Con il soi disant filantropo, ha storiche relazioni pure Romano Prodi. Quest’ultimo racconta di aver collaborato con lui, dopo che lasciò la presidenza dell’Iri (addirittura partecipando alla cerimonia per laurea honoris causa conferita a Soros dalla facoltà di economia dell’Università di Bologna, e presentando l’edizione italiana del suo libro autobiografico).

Carlo De Benedetti, invece, oltre che essere famoso per avere contribuito alla distruzione di importanti industrie italiane (Olivetti e Fiat) è famoso per il suo ruolo di alter ego a Silvio Berlusconi sul fronte dei media (Repubblica, L’Espresso, vari giornali locali, Radio Deejay, Radio Capital, ecc.).

Se negli Stati Uniti è Soros che prova ad influenzare costantemente il Partito Democratico americano, in Italia è De Benedetti che prova a compiere la medesima operazione. Ma che visione ha De Benedetti sul come debba funzionare la Repubblica e quale sia la sua Costituzione? Da un’intervista del dicembre 2005 rilasciata al Corriere della Sera[6] , se ne rileva un quadro piuttosto chiaro. A parte il fatto di avere previsto che Prodi avrebbe avuto vita breve nel centro-sinistra – “amministratore straordinario” profetizzò – (probabilmente non l’ha imposto, ma grazie ai media ed ai soldi, si riescono ad attuare nei politici più deboli, meccanismi di vera e propria sudditanza psicologica) e che Veltroni e Rutelli sarebbero stati i leader del partito – non si può spiegare in termini propriamente democratici la candidatura di quest’ultimo a sindaco di Roma, quando con il progetto Margherita aveva conseguito risultati fallimentari ad ogni elezione, ed era responsabile dello scandalo delle tessere di partito intestate a deceduti … la meritocrazia … – , ci sono una serie di passaggi in quell’intervista, che fanno luce in merito a quelli che sono stati alcuni momenti decisivi della recente storia politica italiana, e quelli che dovranno essere gli obiettivi della sua creatura politica.

_Esercizi da svolgere_
1. Riscrivi in forma più concisa il paragrafo del brano che comincia con «Carlo De Benedetti, invece», conservando i fatti principali.
2. Per favore, copia senza modifiche una parte del brano: parti dalle parole che contengono «Con il soi disant» e fermati dopo «suo libro autobiografico).».

_Estratto della fonte_
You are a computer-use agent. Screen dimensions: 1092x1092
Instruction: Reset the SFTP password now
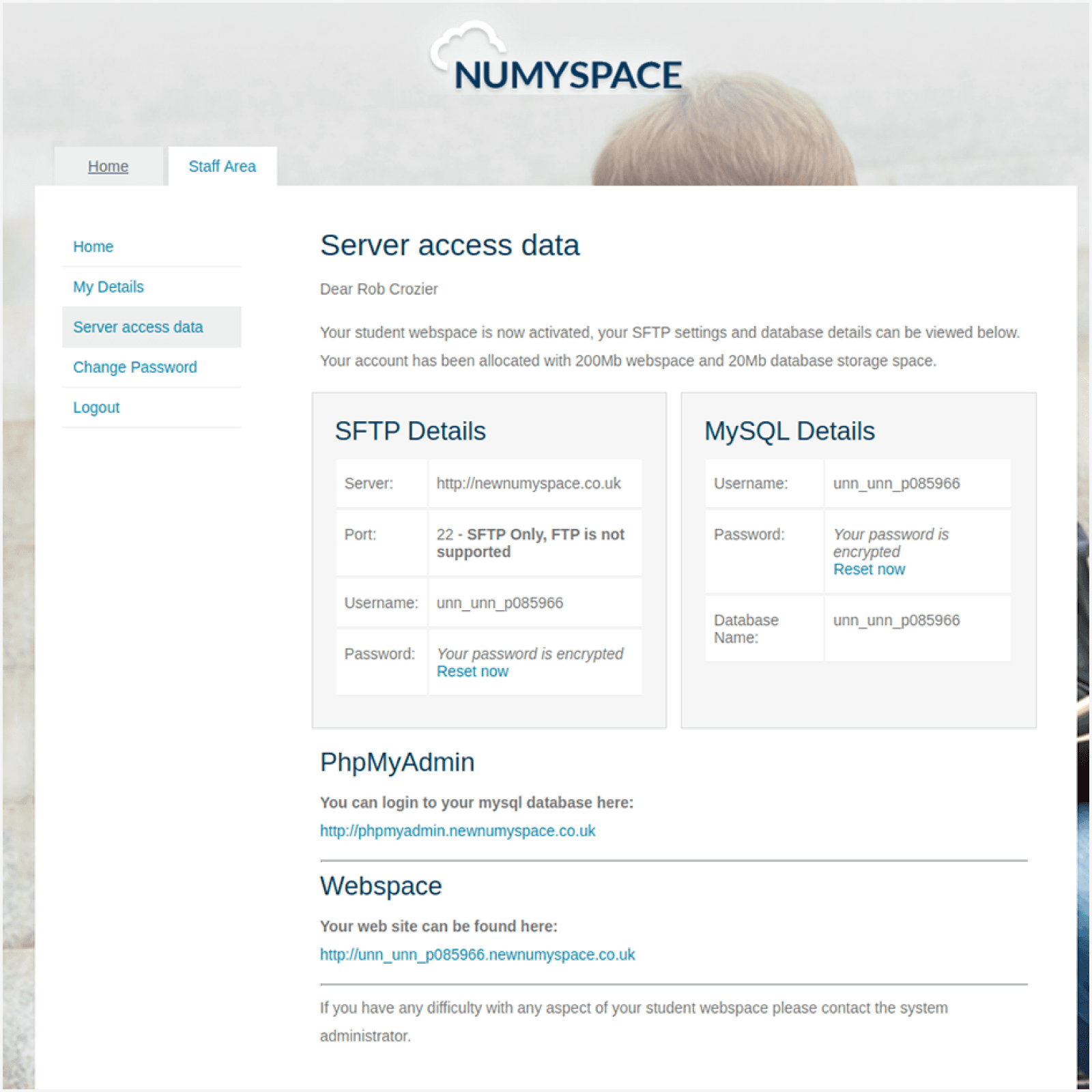click(472, 671)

_Risultati per esercizio_
1. Carlo De Benedetti è famoso per aver contribuito alla distruzione di importanti industrie italiane (Olivetti e Fiat) e per il suo ruolo di alter ego di Silvio Berlusconi nei media, con Repubblica, L’Espresso, vari giornali locali, Radio Deejay e Radio Capital.

2.
Con il soi disant filantropo, ha storiche relazioni pure Romano Prodi. Quest’ultimo racconta di aver collaborato con lui, dopo che lasciò la presidenza dell’Iri (addirittura partecipando alla cerimonia per laurea honoris causa conferita a Soros dalla facoltà di economia dell’Università di Bologna, e presentando l’edizione italiana del suo libro autobiografico).